Le Luxembourgeois Charly Gaul est un coureur énigmatique jusqu’au bout des orteils. En effet, l’Ange de la Montagne, tel est son surnom, promène sa désinvolture au gré des épreuves sans jamais prêter un intérêt particulier aux classements généraux de celles-ci. Montagnard dans l’âme et escaladeur hors norme, Charly Gaul, de par ses dons innés d’alpiniste du macadam, pourrait prétendre à tous les honneurs dus à sa classe, en vain. Pourtant, en 1956, Charly Gaul participe pour la première fois au Giro. Comme à son habitude, le jeune homme, alors âgé de 24 printemps, se contente de réaliser son numéro favori lors des étapes montagneuses sans se soucier outre mesure de sa position dans la hiérarchie du peloton. Ainsi, à la veille de la grande étape des Dolomites, l’enfant du Grand Duché accuse un retard rédhibitoire de l’ordre de seize minutes sur le leader de l’épreuve transalpine, l’autochtone Pasquale Fornara. Pour conforter sa philosophie de course, le dilettante luxembourgeois confie, en cette veillée d’armes, à son fidèle équipier Marcel Enzer : « demain, je gagne l’étape et j’abandonne… »
Au matin de ce 8 juin 1956, les conditions climatiques sont exécrables. Le froid et la pluie mêlés laissent augurer une journée dantesque. Dès la deuxième ascension, le col de Rolle, Charly Gaul débute son one-man-show accompagné du seul Italien Bruno Monti. Il bascule en tête de la difficulté et possède déjà une avance conséquente de 2’35 » sur un autre monstre des cimes, l’Aigle de Tolède à savoir, l’Espagnol Federico Bahamontès. Hélas, des freins récalcitrants le pénaliseront sévèrement lors de la descente. En effet, tout au long de ce périlleux exercice, Charly est contraint d’user de ses seuls pieds pour ralentir, un temps soi peu, sa progression vertigineuse. A ce petit jeu, tous les efforts entrepris auparavant sont réduits à néant. Qu’on en juge. Au bas du Paso di Broccone, Gaul possède un débours de plus de six minutes sur la colonie italienne représentée par le Romain Monti, donc, Fornara, le Maillot Rose, Nino De Filippis et Arrigo Padovan. Le temps, en ce milieu d’étape, est toujours aussi abominable et de la neige fondue se déverse maintenant sur des coursiers transis de froid.

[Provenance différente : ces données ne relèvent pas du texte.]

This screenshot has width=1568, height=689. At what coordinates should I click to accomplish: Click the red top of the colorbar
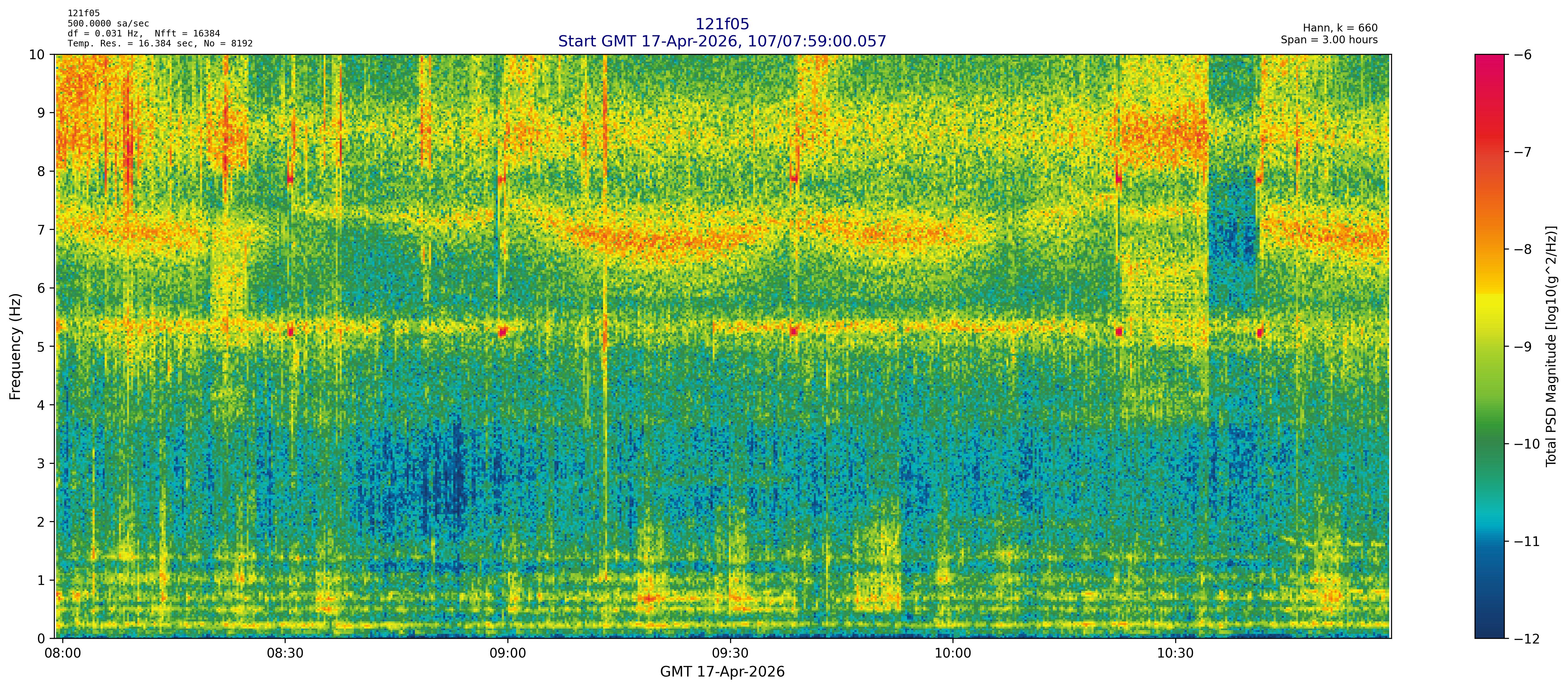click(1489, 67)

Par voie de conséquence, les premières défaillances (nous sommes à deux jours de l’arrivée et les organismes sont passablement affaiblis) apparaissent. Padovan, le premier, tente un baroud d’honneur en attaquant sèchement mais s’effondre quelques hectomètres plus loin, ayant trop présumé de ses forces du moment. Il abandonnera la course, anéanti, dans la foulée. Puis ce sera au tour de Monti, surpris quelques lacets plus loin au fond d’un ravin, paralysé par la froidure du blizzard. Nous sommes, à cet instant de la course, au pied de la montée finale vers Monte Bondone. Dans les premières rampes de la montée, De Filippis, alors leader virtuel du Tour d’Italie, est victime d’une terrible défaillance. Le malheureux transalpin, ivre de fatigue, tremblant de tous ses membres, s’affale de tout son poids sur le capot d’un véhicule suiveur tel un pantin désarticulé. C’est l’abandon inexorable. L’hécatombe est invraisemblable dans le peloton des rescapés de cette terrible journée. Requinqué après sa mésaventure de funambule malgré lui, et revenu du Diable Vauvert, Charly Gaul, qui a une haine viscérale de la chaleur, prend les rênes de la course et se propulse en tête de la colonne des rescapés en imposant un train d’enfer.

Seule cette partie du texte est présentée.